E-Discovery – Predictive Coding Given Another Boost

As noted in several pages of the April 2016 edition of the Hong Kong Lawyer, the use of predictive coding software as part of an e-discovery exercise was approved for the first time in civil proceedings by the courts in England & Wales. The English court’s judgment in Pyrrho Investments Ltd gives useful guidance on the use of predictive coding and essentially endorses the parties’ agreed approach. Soon after, news of the first English decision arising out of a dispute as to the use of predictive coding in an e-discovery exercise hit the headlines; at the time of writing, a judgment in BCA Trading is yet to be released*.

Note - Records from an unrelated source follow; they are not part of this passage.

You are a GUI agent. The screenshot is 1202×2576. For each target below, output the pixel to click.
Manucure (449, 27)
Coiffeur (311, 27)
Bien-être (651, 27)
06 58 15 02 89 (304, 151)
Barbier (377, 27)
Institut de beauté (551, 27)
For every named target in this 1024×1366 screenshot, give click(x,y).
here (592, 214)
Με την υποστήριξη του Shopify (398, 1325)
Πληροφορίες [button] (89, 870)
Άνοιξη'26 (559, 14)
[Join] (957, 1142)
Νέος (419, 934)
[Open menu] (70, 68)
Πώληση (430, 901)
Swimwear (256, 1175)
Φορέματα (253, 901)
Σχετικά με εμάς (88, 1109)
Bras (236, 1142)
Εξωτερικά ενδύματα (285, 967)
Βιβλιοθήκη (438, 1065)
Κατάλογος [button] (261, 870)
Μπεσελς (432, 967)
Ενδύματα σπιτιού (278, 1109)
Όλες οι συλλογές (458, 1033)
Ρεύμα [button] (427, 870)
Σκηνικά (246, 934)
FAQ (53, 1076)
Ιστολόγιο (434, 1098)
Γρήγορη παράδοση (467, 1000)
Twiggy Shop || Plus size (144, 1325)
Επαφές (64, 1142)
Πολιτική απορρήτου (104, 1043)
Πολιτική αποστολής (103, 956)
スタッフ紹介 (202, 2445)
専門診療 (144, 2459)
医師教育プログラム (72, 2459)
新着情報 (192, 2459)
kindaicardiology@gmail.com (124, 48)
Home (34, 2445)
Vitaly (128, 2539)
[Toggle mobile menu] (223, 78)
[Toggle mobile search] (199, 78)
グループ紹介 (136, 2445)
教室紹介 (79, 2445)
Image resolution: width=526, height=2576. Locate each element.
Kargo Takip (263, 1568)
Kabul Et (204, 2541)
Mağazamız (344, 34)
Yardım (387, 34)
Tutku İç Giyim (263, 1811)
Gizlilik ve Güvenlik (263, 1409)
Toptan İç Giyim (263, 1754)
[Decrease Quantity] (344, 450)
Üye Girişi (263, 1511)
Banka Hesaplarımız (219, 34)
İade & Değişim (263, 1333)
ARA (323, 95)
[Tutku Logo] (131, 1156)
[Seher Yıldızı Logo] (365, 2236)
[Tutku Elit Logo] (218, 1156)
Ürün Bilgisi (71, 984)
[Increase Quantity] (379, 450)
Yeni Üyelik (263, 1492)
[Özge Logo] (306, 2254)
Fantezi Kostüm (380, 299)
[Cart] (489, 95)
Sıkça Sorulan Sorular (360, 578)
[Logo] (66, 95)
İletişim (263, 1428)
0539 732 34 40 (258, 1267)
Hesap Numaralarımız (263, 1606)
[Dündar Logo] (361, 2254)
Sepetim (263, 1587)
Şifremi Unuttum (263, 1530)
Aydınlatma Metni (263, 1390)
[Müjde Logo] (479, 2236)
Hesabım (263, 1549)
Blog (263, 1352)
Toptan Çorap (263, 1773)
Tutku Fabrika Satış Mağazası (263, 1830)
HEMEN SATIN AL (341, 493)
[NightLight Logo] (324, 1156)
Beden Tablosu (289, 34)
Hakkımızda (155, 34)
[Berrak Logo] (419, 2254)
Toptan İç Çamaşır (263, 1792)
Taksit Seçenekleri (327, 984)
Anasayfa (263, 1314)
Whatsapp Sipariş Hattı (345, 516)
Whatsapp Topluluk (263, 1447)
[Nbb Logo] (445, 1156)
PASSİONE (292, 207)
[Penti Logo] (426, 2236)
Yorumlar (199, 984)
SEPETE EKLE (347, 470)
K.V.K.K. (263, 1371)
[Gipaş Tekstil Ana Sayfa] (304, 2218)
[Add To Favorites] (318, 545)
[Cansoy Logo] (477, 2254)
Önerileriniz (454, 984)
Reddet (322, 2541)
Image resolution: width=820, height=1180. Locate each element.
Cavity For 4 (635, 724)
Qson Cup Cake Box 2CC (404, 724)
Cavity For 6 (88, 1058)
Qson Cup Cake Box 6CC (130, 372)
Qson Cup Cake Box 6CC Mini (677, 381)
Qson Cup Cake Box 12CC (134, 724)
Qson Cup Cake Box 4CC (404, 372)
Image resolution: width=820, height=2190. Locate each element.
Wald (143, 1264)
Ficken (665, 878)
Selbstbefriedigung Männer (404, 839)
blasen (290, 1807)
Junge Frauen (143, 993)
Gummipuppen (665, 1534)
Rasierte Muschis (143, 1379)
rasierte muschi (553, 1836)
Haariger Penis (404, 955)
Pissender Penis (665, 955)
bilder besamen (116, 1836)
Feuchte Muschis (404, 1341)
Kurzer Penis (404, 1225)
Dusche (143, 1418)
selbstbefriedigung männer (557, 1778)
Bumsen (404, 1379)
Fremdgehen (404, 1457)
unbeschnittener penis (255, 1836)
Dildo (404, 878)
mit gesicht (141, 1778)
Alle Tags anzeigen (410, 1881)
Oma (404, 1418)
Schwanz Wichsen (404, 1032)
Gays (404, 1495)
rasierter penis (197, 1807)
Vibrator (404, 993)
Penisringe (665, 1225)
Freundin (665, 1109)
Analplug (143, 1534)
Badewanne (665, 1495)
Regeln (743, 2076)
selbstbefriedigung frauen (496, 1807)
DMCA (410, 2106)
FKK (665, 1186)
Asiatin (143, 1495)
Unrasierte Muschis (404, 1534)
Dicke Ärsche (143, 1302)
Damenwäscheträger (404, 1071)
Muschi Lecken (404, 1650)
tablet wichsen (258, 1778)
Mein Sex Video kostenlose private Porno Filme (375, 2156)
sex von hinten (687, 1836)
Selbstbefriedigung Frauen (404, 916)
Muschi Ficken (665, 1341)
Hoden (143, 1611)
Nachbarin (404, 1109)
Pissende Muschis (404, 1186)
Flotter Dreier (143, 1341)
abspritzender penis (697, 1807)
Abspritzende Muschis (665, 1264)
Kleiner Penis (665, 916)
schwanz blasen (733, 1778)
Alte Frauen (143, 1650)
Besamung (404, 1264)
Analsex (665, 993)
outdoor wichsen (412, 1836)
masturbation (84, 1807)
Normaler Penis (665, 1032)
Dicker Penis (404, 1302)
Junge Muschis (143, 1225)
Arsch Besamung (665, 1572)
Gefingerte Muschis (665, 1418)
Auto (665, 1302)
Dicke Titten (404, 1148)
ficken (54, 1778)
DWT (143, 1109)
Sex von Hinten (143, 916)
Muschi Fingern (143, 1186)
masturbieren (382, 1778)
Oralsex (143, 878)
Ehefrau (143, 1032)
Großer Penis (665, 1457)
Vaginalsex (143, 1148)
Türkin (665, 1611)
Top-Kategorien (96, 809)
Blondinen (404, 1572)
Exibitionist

That said, the use of predictive coding software is now an accepted feature in the process of identifying electronic documents that are potentially relevant in large-scale document-heavy commercial disputes. The general principles that hold true for good practice in the English courts apply in Hong Kong (for which see the Feature article and Industry Insights in the April 2016 edition).

Commenting on the use of e-discovery tools and recent developments in his practice, Gary Yin (Partner at Smyth & Co in association with RPC) notes that:

“In my experience of electronic discovery exercises in Hong Kong, parties tend to be sensible in agreeing protocols between themselves and these recent English cases should assist parties in those endeavours”.

Richard Keady (Head of Disputes at Bird & Bird in Hong Kong) observes that:

“On the back of their experiences with electronic disclosure exercises, many law firms are now developing their own in-house capability, in order to save costs and build on their full service provider status. These recent English cases should assist with the Pilot Scheme and Practice Direction in Hong Kong”.

Patrick Rattigan (Partner at Haldanes) adds:

“A search for electronic documents in regulatory or contentious proceedings can be a challenging and time-consuming exercise for a client. Predictive coding (underpinned by judicial approval) assists. A law firm is also better off for having tech savvy paralegals or trainees to assist in the review process, once relevant documents have been identified by the client”.